Fear was no longer an excuse.

If the house had felt strange, the soot-blackened interior of the tiny church, with its icons so darkened by age that only their gilt halos could be made out clearly, was like something from another era; something medieval and now distinctly unwelcoming. St. Michael, patron saint of our family, stood over the recumbent Devil still, and watched me with mournful disapproval as I retrieved from under the floor tile the key to the narrow padlocked door behind the altar. My hands were unsteady as I probed the lock, but I remembered the old trick of jiggling the key against the teeth to persuade it to turn. I stepped into the passage beyond for the first time in years.

An arm's length behind the wooden door was something new: a metal door I'd never seen before. Nonplussed, I looked it over. It had deep lintels and jambs, also steel, and no lock but two heavy bracing bars. It was, I worked out, a homemade blast door, welded from many sections. Father
must have fitted it himself, when he decided to prepare the world's last line of defense against the prisoner below.

It took the weight of my shoulder to move the steel door on its hinges.

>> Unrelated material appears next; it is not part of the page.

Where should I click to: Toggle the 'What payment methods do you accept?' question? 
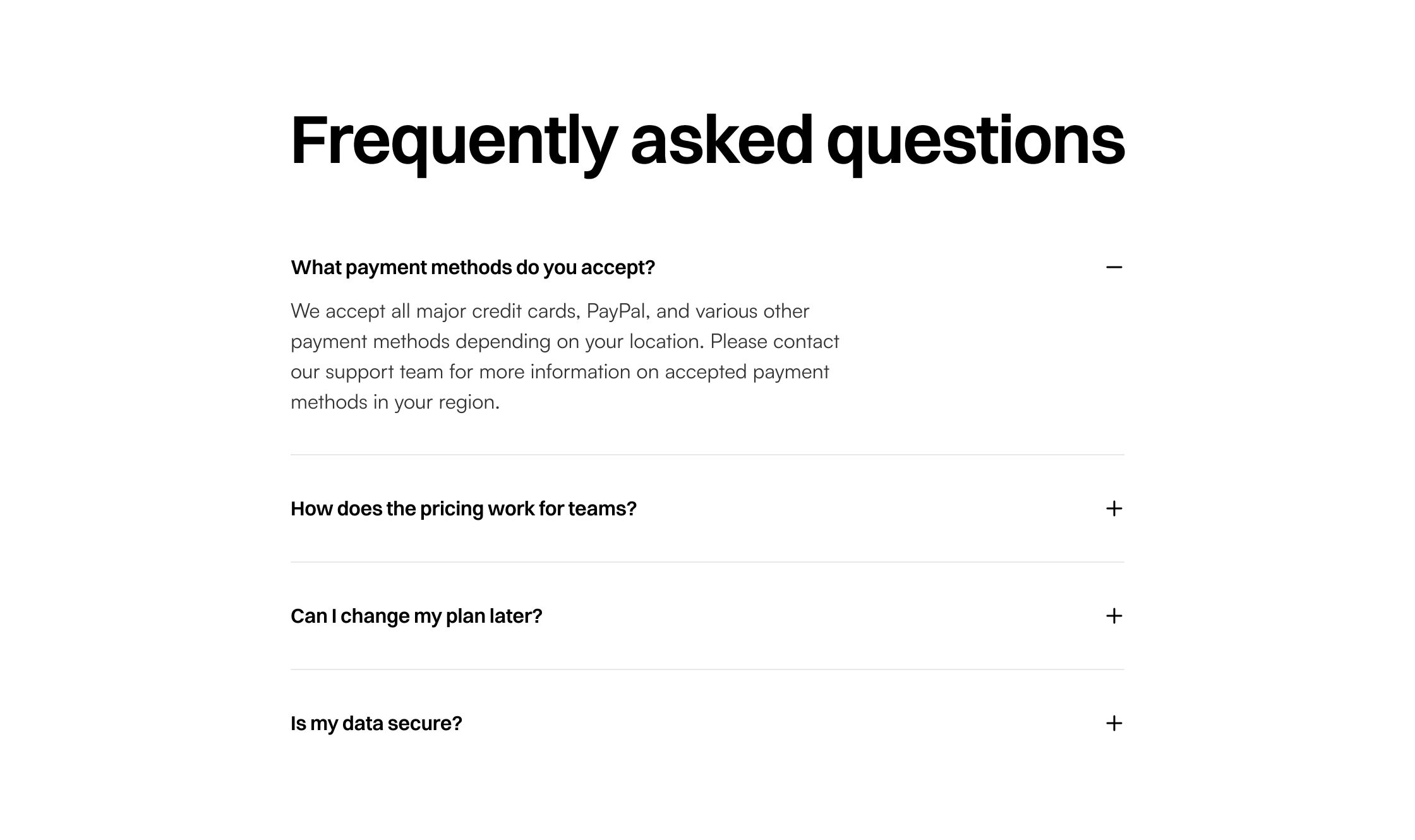pos(708,267)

Down I went, into the dark, the first person in weeks to tread this path. I carried only a two-liter bottle of water and a flashlight. The church's lingering scent of frankincense gave way to a cellar smell of damp stone. From the niches to either side, the nameless statues of forgotten gods watched me pass.

Down, down, my feet scuffing the stone on which no dust settled. My fingers spread, brushing the rock.

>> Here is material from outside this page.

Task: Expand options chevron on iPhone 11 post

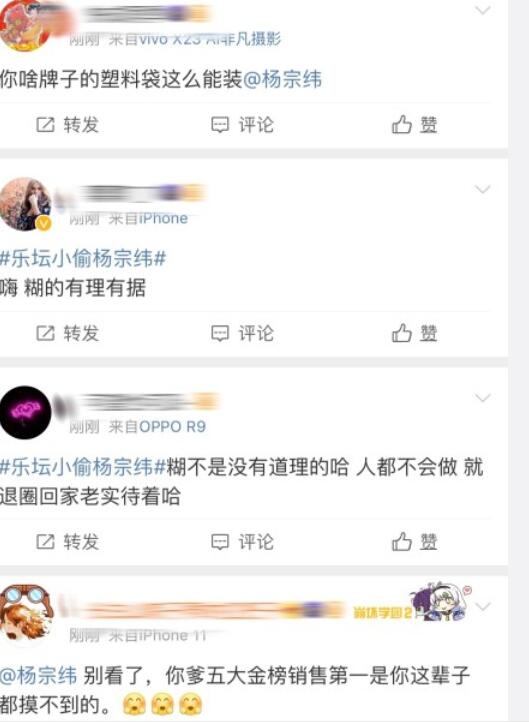Action: [x=483, y=607]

The passage opened out into the cavern. Daylight filtered in from the broken roof far above. Great slabs of limestone lay spilled across the path of my flashlight.

There
. There he was. Just as I remembered. My nightmares were all real. I felt my heart pound against my ribs like it would smash them.

Dear God.

I was seeing
him
with adult eyes too. He didn't look like a titan, or a demon, or a god. He looked like a man: perhaps in his early thirties, swarthy, with an athletic build and really dark lashes and hair going prematurely gray. Tall, but not inhumanly so. Dirty; naked; abused. His exposed armpits and crotch were exclamation marks of vulnerability. I picked my way over to the slab and knelt over him. His face was just the same as it had been five and more years ago: stubbled, haggard with pain but handsome despite that. Breathtakingly so, like the agonized beauty of certain icons.

I touched his face. He opened his eyes. “Milja.”

I began to cry.

His voice was hoarse. “You…came…back.”

I was shocked: he'd never addressed me before. The words “I'm sorry!” spilled from my lips along with my sobs; “Oh God, oh God—I'm sorry! Papa sent me away! I didn't want to go, I didn't—”

My tears were dripping on his face. I wiped clumsily at them, smearing the dirt. “What's your name?” I begged.

He didn't answer.

“Who are you?”

He tried to moisten his lips. “I…don't remember.”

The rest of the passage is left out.